Front of postcard 051: Bath

Back of postcard 051: Bath

Text says:

20 February 2012, London UK

Dear Zane,

Warm greetings to you on a rather chilly day here in the UK! Most of my time in Bath – during trips in January 2008 and December 2011 – has been in similarly cold weather, wrapped up in coats against the wind and rain. That said, it’s a beautiful city. It’s on the UNESCO World Heritage list because of its Roman remains and Georgian architecture (such as the Royal Crescent that you can see on this postcard). For a time, it was also the residence of the writer, Jane Austen, and her legacy lives on in the city.

In 2008, my husband organised a surprise trip to Bath for my birthday. Before we left he downloaded a Jane Austen walking tour onto my iPod. We wandered up and down the streets, while listening to commentary and quotes from Austen’s works. Later we visited the Jane Austen Centre for a very English cream tea. A real birthday treat for a booklover like me!

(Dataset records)

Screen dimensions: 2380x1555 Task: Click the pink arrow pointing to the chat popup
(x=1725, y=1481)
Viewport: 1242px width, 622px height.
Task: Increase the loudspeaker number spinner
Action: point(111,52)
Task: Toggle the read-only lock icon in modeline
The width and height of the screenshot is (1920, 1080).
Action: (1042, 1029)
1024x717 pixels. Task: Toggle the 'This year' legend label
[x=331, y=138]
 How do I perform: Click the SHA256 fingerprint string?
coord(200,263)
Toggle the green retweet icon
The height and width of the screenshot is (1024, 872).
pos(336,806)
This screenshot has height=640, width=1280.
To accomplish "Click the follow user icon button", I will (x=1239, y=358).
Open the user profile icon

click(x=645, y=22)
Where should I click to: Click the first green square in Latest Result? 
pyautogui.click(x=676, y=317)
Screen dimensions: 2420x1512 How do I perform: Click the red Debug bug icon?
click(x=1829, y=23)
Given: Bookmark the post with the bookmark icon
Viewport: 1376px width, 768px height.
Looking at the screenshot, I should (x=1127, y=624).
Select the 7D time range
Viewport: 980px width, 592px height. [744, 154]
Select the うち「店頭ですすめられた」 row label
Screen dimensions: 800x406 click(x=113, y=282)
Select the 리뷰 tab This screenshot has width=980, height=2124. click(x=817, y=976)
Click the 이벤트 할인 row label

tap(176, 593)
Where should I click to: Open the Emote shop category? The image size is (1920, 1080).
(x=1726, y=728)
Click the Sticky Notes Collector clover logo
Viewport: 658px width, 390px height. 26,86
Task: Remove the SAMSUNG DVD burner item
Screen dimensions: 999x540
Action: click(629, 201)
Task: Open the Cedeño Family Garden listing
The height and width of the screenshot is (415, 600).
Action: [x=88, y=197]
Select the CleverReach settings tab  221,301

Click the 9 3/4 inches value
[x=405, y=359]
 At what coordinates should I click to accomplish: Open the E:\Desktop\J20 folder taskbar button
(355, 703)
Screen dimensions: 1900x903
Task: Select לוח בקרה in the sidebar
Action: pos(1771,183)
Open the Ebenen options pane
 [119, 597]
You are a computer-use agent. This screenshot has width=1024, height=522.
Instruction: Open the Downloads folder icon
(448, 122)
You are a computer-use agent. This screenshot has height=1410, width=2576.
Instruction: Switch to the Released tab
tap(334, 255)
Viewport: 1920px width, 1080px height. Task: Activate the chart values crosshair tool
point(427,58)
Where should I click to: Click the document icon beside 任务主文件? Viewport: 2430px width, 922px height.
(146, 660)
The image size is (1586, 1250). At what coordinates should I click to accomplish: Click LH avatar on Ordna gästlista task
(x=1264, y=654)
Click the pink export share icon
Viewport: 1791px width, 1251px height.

- _What you will do_
A: Answer these from the Bath postcard:
(i) In which months and years were the writer's trips to Bath?
(ii) Which building can be seen on the postcard?
(iii) What was downloaded onto the iPod before the birthday trip?
B: List every place named in the Bath postcard text.
C: Extend the Bath postcard with a few more sentences that follow on from its final line.

- _Answers below_
A:
(i) January 2008 and December 2011
(ii) The Royal Crescent
(iii) A Jane Austen walking tour

B: Bath, London, UK, Royal Crescent, Jane Austen Centre

C:
We spent my daughter’s first birthday in Bath as well. Though there was less Austen involved in that trip overall, we did visit the Centre again, and bought her a ‘Pride and Prejudice’ board book from the gift shop. We also walked through Bath’s Christmas markets, stopping for mulled wine, and out to the Field of Light installation in the grounds of the Holburne Museum: thousands of tiny fibre optic lights in ever changing colours.

I’d really like to visit Bath again, one day, during summer… but even if I never do, I have wonderful memories of this beautiful city in the wind and the rain.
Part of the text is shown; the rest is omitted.